---- Given records
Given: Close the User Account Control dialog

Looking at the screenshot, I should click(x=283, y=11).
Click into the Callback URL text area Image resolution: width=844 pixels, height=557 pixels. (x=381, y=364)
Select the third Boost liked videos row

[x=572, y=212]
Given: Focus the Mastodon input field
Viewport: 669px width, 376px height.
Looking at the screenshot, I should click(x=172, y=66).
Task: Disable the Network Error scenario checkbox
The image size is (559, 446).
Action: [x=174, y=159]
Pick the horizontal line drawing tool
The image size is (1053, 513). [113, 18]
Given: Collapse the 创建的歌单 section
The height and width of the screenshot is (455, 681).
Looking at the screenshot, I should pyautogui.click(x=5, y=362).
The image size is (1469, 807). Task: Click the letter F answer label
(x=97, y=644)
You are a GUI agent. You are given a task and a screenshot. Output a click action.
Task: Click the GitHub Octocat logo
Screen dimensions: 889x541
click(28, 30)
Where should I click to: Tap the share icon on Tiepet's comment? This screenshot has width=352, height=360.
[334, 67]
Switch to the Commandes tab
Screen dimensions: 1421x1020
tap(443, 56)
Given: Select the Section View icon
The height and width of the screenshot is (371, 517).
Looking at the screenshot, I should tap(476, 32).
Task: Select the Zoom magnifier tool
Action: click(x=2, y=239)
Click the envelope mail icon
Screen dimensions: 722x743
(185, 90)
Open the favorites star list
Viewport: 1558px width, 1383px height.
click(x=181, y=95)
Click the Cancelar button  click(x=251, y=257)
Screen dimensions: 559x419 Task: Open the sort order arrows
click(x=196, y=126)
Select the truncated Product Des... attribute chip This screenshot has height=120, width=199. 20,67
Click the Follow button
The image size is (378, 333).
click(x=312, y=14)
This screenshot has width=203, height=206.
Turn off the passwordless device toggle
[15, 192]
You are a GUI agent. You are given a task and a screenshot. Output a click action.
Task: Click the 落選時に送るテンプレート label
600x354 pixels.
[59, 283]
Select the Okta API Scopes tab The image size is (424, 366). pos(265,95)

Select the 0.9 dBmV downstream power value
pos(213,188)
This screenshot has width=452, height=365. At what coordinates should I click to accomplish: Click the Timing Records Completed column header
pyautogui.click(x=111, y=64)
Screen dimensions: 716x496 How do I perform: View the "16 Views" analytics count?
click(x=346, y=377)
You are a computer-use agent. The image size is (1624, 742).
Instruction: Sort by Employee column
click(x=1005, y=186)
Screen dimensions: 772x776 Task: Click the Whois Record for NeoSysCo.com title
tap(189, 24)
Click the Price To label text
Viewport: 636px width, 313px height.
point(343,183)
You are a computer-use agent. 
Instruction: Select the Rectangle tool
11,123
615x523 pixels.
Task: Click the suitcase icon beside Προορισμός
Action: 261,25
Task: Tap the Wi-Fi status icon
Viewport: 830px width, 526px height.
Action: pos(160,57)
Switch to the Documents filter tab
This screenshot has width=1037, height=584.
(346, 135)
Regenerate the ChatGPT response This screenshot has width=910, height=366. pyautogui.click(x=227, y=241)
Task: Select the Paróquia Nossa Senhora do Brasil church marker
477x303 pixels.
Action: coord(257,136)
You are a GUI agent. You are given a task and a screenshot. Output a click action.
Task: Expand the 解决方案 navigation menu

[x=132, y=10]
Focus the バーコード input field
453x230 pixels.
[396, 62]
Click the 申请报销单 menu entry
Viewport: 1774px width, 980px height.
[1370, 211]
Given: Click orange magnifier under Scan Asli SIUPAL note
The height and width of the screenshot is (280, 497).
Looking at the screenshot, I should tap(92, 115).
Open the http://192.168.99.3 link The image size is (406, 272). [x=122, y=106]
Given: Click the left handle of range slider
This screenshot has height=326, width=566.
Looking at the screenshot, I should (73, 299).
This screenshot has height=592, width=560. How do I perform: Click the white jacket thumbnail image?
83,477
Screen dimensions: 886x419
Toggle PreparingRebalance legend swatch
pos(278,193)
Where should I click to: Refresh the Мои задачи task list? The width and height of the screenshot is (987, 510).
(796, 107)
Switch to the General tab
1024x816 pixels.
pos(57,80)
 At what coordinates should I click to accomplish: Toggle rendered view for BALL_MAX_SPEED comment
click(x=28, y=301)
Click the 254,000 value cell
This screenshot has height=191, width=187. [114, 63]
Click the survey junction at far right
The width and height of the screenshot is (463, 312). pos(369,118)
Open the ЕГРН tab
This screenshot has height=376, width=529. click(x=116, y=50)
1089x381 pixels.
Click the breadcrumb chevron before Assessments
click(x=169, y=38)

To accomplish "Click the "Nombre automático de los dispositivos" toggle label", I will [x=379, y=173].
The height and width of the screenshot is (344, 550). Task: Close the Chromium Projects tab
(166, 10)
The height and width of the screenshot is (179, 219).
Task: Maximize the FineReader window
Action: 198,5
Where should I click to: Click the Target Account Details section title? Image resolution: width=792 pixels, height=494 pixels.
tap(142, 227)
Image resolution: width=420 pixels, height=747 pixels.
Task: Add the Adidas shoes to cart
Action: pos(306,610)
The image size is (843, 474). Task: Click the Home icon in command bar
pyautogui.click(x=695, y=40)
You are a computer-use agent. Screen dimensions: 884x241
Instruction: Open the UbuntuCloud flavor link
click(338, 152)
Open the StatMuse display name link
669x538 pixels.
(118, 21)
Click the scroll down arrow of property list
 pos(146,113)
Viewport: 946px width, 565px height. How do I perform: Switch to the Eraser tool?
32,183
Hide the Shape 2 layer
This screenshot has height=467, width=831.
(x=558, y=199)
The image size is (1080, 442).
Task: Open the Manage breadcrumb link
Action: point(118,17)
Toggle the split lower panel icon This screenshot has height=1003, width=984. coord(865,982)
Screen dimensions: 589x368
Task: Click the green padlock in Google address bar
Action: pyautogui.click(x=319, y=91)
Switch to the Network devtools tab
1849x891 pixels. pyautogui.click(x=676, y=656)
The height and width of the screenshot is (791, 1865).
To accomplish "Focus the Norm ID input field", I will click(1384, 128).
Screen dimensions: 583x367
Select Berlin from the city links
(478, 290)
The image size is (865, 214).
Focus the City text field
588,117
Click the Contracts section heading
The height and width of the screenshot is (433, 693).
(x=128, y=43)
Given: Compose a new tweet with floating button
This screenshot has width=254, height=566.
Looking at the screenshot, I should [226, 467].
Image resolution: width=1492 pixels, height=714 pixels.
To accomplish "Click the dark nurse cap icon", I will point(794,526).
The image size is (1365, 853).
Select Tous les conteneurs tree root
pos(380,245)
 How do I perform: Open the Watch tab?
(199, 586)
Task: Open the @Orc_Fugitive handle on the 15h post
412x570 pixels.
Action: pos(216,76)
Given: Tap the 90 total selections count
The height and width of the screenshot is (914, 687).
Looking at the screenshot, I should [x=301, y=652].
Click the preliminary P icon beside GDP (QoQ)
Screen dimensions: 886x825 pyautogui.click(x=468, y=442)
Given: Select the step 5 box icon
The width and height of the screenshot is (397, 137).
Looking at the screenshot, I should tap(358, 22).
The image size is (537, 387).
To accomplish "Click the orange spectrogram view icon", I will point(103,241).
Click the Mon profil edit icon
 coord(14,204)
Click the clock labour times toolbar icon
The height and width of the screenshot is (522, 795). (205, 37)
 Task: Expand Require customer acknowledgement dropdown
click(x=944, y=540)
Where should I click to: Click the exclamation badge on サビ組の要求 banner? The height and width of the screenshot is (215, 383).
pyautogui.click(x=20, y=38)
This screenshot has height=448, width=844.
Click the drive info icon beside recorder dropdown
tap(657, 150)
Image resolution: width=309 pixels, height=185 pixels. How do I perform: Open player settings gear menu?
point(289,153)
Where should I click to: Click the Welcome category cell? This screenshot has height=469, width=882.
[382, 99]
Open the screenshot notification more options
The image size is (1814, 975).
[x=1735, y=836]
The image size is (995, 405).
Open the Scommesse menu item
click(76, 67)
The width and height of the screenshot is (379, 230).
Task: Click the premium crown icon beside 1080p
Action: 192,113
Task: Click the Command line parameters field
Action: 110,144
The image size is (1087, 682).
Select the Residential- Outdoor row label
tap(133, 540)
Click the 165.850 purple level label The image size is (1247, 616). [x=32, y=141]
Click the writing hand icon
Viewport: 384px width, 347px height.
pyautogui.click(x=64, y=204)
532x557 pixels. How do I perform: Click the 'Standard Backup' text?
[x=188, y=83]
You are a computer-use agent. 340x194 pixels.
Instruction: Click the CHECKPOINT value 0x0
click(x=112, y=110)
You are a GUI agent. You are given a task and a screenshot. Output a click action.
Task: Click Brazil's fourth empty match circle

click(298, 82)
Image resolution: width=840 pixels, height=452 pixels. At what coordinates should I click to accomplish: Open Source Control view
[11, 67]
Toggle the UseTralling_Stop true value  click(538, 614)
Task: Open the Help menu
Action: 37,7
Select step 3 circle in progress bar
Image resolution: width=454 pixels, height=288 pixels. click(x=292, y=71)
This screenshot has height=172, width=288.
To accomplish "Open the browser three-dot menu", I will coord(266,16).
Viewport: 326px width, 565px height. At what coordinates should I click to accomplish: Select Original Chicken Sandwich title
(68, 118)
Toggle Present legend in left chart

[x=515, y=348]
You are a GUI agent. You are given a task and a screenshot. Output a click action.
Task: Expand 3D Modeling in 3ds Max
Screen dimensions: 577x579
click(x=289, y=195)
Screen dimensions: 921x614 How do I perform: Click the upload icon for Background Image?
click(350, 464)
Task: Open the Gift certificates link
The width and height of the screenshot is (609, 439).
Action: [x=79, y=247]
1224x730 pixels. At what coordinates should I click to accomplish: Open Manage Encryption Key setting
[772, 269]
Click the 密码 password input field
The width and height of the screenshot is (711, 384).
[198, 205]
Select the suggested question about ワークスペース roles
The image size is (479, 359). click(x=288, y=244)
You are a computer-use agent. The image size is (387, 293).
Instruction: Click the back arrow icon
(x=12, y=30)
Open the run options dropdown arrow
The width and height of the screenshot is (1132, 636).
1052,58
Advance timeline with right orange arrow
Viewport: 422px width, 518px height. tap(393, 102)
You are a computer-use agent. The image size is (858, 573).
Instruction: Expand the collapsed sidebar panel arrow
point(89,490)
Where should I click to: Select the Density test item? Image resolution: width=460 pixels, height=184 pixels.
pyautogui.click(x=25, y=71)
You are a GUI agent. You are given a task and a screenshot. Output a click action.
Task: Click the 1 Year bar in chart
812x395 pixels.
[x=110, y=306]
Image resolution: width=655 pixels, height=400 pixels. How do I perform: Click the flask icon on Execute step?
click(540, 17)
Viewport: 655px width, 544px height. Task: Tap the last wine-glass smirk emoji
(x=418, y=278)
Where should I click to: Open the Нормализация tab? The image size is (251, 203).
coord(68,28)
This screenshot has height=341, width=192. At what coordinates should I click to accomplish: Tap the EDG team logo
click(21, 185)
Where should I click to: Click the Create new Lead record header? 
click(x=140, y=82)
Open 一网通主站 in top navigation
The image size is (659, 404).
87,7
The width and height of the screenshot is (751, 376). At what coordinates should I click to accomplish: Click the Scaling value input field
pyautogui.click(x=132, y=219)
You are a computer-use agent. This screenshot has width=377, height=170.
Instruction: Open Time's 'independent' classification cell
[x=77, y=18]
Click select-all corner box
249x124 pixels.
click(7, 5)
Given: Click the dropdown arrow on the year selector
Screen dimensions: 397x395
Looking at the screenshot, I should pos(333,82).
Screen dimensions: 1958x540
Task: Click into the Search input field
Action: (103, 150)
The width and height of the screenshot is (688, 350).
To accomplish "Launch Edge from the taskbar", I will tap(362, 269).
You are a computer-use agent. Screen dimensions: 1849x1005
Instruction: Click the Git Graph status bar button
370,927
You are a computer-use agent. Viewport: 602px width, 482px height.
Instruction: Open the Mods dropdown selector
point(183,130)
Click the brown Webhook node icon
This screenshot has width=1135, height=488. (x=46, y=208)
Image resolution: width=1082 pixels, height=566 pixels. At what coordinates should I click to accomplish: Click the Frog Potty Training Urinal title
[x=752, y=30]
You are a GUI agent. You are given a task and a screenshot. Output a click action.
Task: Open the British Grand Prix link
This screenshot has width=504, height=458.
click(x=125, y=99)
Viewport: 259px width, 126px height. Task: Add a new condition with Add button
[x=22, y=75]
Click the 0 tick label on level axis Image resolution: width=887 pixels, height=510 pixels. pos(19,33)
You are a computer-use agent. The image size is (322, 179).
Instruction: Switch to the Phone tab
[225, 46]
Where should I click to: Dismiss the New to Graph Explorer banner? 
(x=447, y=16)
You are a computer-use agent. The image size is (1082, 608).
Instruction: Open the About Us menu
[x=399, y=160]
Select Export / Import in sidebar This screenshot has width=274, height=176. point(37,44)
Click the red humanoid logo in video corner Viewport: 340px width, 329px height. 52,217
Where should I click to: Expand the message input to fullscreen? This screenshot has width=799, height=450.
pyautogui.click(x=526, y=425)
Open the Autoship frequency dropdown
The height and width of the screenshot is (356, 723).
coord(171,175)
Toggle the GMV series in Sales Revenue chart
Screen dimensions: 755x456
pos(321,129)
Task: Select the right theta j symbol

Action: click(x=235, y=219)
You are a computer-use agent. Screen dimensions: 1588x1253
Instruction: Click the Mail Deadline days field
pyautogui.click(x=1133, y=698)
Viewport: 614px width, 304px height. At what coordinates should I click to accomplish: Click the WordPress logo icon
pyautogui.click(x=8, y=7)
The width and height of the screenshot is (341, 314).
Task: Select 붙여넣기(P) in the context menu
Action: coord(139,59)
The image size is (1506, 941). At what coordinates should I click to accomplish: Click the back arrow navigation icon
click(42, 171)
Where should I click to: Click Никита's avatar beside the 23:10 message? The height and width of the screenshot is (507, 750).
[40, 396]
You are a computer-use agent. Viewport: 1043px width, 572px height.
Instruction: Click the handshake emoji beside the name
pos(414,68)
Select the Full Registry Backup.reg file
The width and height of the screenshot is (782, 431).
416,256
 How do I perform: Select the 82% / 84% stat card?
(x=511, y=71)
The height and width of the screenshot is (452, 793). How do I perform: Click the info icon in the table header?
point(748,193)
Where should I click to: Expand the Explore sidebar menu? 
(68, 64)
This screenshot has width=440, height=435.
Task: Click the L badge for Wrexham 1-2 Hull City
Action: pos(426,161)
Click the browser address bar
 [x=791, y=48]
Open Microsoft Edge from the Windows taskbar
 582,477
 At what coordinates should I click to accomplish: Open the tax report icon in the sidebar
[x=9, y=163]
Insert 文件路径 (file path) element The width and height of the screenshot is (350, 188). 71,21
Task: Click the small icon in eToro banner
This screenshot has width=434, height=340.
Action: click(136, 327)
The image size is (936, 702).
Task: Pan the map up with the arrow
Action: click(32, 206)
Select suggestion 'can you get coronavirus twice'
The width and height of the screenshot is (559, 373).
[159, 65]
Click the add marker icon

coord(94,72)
--------
→ Task brief
Scan the records above and report every line with the string "handle".

→ Result of this task
Given: Click the left handle of range slider
Task: Open the @Orc_Fugitive handle on the 15h post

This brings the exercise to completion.